> Who is unwise enough to update anything on any computer anywhere without an up-to-date back up?
That is a pretty silly statement. There are plenty of things one does not need a backup for to update, like memory. But If you will notice, I did not say to do that, and I don't appreciate your dishonest argument style, or the stupid implications. The fact is that most Apple users and most people are probably doing the system updates without "perfect" backups and without issues. Deal with reality and quit trying to blame the customer.
You also completely missed or avoided getting my point with backups. If you backup before you upgrade and think nothing bad has happened, eventually your backup will get over-written. You have no idea when random changes like this are introduced where and when they come from, so backups are not that useful - unless you also have infinite time to manually reproduce everything. In the case of iPhoto even a backup does not fix everything.
Since I don't have access to the code or the debug tools, not do I care to do someone else's job for them - remember, they sold me the software with my Mac. Who is to say most people do not have some of this issue? My point is that most people are not able to check all their photos every day to see that they are not corrupted, and when they find it, what do they do when you do not know where to look in your backups for that one particular photo?

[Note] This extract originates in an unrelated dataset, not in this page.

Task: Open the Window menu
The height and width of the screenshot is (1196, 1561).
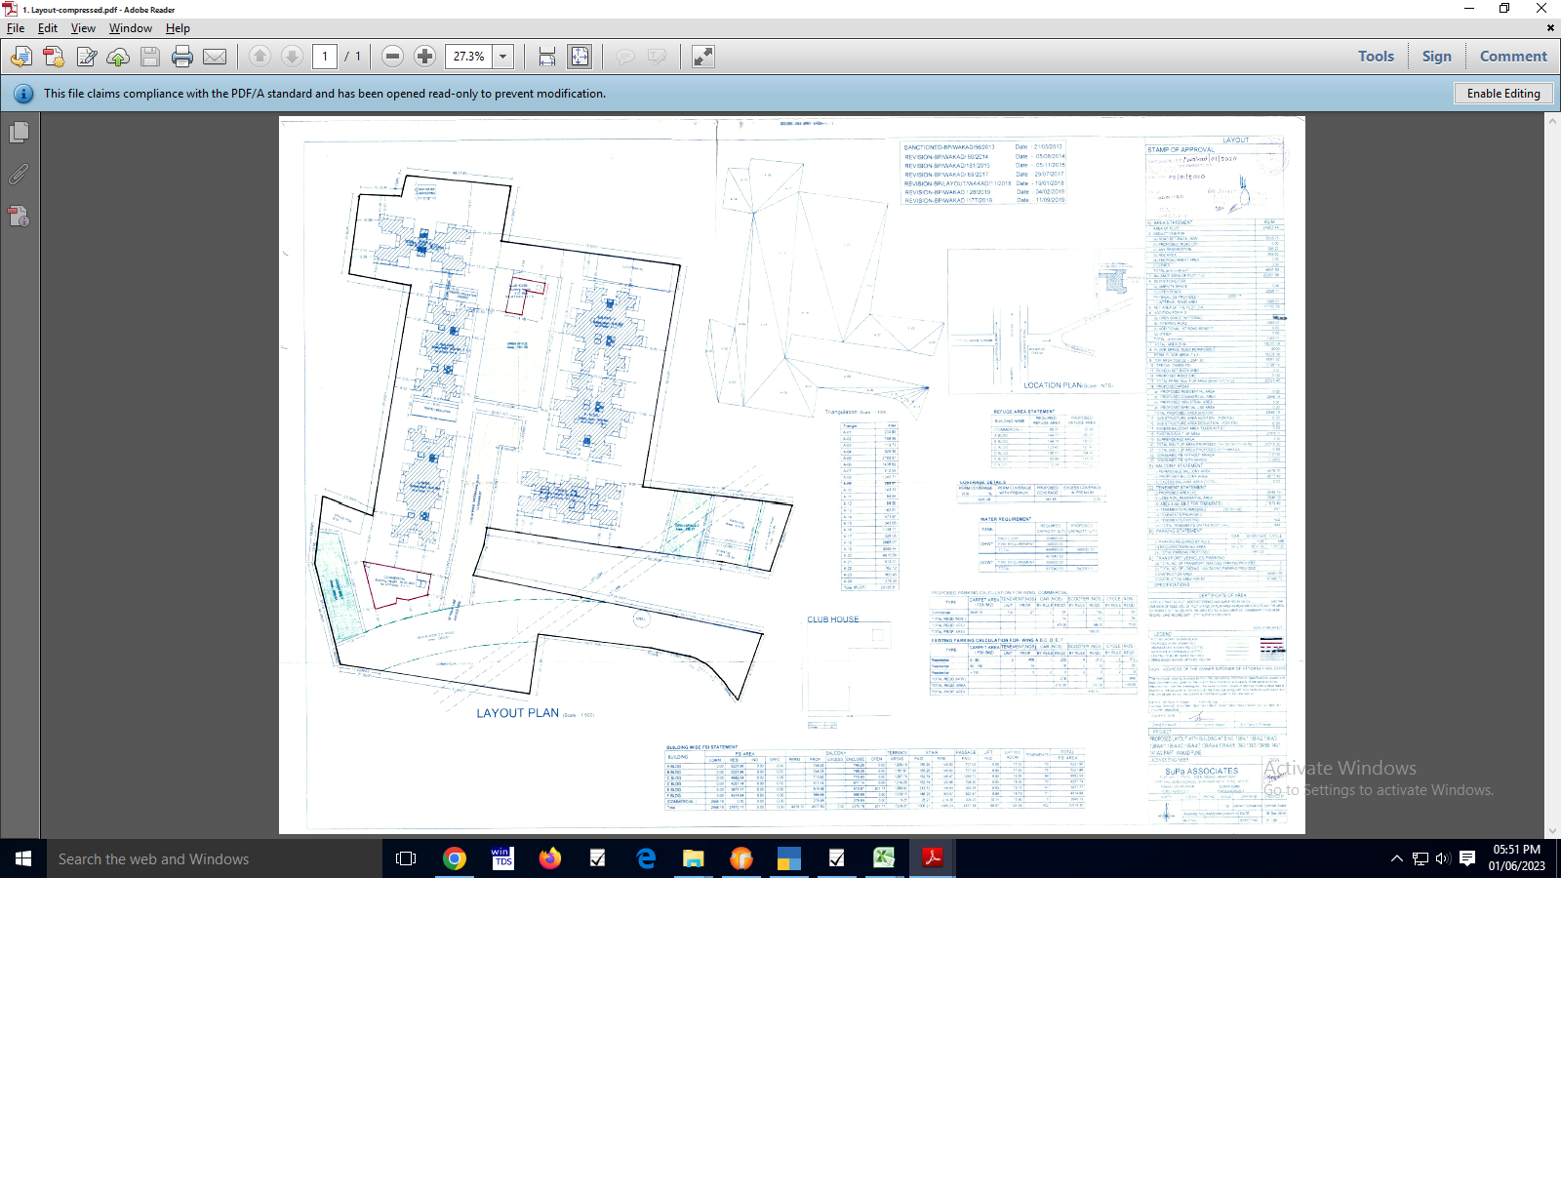Action: (x=130, y=28)
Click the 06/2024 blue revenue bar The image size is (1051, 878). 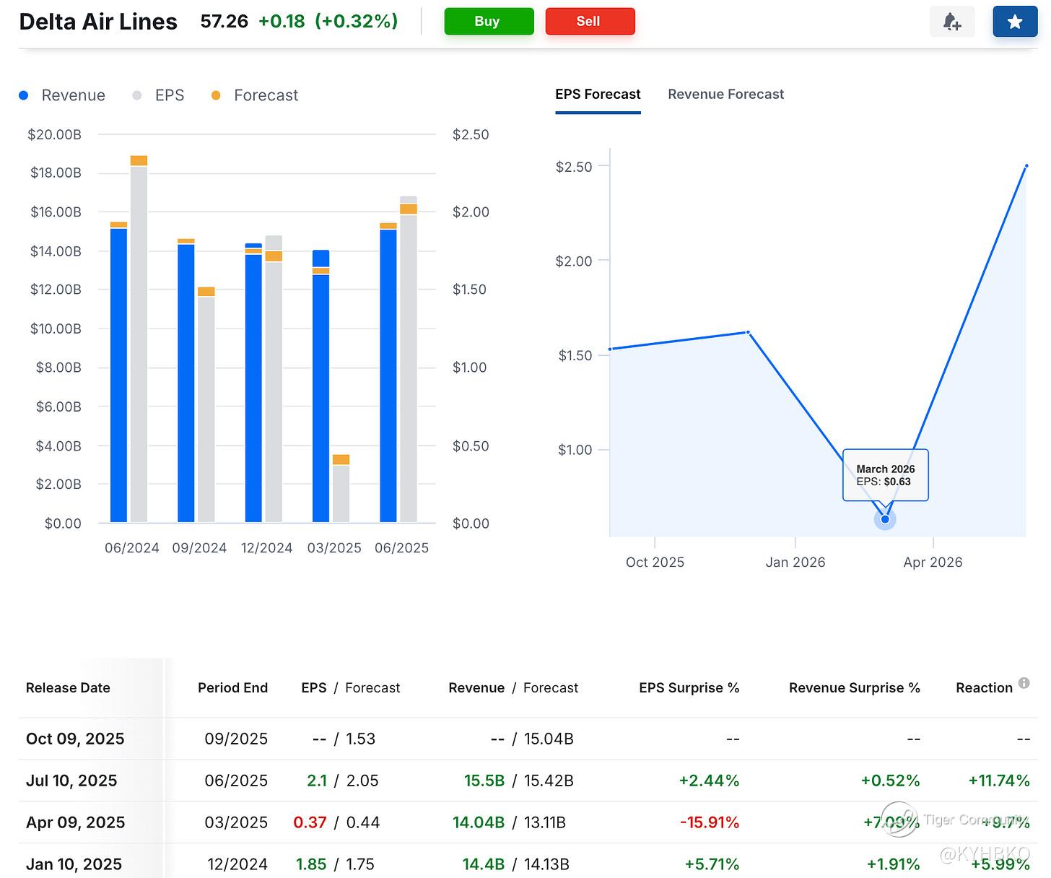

And, as I said, if the untiouched original photos do exist in the library, how come iPhoto cannot rebuild the library. In an emergency I would rather have the photos back than retain all the edit information.
> Also before you urge people to run Referenced Libraries
What are you even talking about there. You are the one telling them to use iPhoto Manager, which does not do a **** if iPhoto itself is having problems. Posting that as a solution to all these issues all over these boards is not doing anything but giving people the false idea that it is fixing something. If iPhoto Manager runs, Iphoto would as well in most cases, so there is no need for it.
I also believe I mentioned several times that the original photos are stored in iPhoto folders ... so what, manually having to go in and fix this data, to have it corrupted again by iPhoto is not really the brilliant suggestions you seem to think it is.
You know, if you have ideas on how to fix this, it's great that you should speak up and get your brownie poiints, but really, when you don't, or you are just shooting in the dark, it's not helpful, in fact is mitigates against a fix by Apple because you and all your posts make it seem like there is no problem.
Apparently Apple likes the perception that it does not have a problem, because they deleted my last post here and several others where I righteously complained about the iPhoto software. It is an unacceptable situation to have a problem that mangled users' data like this - period and they ought to fix it.